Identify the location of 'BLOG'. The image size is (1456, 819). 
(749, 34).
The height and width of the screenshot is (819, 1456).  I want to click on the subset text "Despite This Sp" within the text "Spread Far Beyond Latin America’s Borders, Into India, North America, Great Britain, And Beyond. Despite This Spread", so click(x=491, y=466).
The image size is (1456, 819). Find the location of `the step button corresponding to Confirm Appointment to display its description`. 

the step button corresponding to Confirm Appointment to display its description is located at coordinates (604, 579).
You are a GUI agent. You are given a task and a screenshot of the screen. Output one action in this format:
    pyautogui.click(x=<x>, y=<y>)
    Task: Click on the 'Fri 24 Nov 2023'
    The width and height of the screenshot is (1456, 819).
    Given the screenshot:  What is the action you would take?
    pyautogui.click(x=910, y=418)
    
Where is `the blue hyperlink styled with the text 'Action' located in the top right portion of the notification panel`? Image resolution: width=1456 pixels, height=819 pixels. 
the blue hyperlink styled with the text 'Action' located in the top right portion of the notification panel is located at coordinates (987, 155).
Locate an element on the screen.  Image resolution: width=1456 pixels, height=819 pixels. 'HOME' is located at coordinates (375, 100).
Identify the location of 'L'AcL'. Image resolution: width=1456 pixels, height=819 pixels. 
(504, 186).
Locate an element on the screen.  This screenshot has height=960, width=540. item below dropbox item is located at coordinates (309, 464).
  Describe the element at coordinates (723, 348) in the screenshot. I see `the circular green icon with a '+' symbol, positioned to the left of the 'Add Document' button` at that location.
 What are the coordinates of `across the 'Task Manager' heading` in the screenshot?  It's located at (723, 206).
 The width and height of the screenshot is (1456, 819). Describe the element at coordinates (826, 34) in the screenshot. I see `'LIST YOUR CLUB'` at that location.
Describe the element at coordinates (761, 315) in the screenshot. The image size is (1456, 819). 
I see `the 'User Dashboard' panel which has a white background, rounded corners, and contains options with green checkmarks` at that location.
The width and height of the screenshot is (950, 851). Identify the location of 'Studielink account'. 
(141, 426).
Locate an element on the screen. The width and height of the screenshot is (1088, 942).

· · · · · · ·

* Given task
Copy all of the material above word for word, keeping every line in its original order.

* Reply to the task
Identify the location of 'BLOG'. The image size is (1456, 819). 
(749, 34).
The height and width of the screenshot is (819, 1456).  I want to click on the subset text "Despite This Sp" within the text "Spread Far Beyond Latin America’s Borders, Into India, North America, Great Britain, And Beyond. Despite This Spread", so click(x=491, y=466).
The image size is (1456, 819). Find the location of `the step button corresponding to Confirm Appointment to display its description`. 

the step button corresponding to Confirm Appointment to display its description is located at coordinates (604, 579).
You are a GUI agent. You are given a task and a screenshot of the screen. Output one action in this format:
    pyautogui.click(x=<x>, y=<y>)
    Task: Click on the 'Fri 24 Nov 2023'
    The width and height of the screenshot is (1456, 819).
    Given the screenshot:  What is the action you would take?
    pyautogui.click(x=910, y=418)
    
Where is `the blue hyperlink styled with the text 'Action' located in the top right portion of the notification panel`? Image resolution: width=1456 pixels, height=819 pixels. 
the blue hyperlink styled with the text 'Action' located in the top right portion of the notification panel is located at coordinates (987, 155).
Locate an element on the screen.  Image resolution: width=1456 pixels, height=819 pixels. 'HOME' is located at coordinates (375, 100).
Identify the location of 'L'AcL'. Image resolution: width=1456 pixels, height=819 pixels. 
(504, 186).
Locate an element on the screen.  This screenshot has height=960, width=540. item below dropbox item is located at coordinates (309, 464).
  Describe the element at coordinates (723, 348) in the screenshot. I see `the circular green icon with a '+' symbol, positioned to the left of the 'Add Document' button` at that location.
 What are the coordinates of `across the 'Task Manager' heading` in the screenshot?  It's located at (723, 206).
 The width and height of the screenshot is (1456, 819). Describe the element at coordinates (826, 34) in the screenshot. I see `'LIST YOUR CLUB'` at that location.
Describe the element at coordinates (761, 315) in the screenshot. The image size is (1456, 819). 
I see `the 'User Dashboard' panel which has a white background, rounded corners, and contains options with green checkmarks` at that location.
The width and height of the screenshot is (950, 851). Identify the location of 'Studielink account'. 
(141, 426).
Locate an element on the screen. The width and height of the screenshot is (1088, 942).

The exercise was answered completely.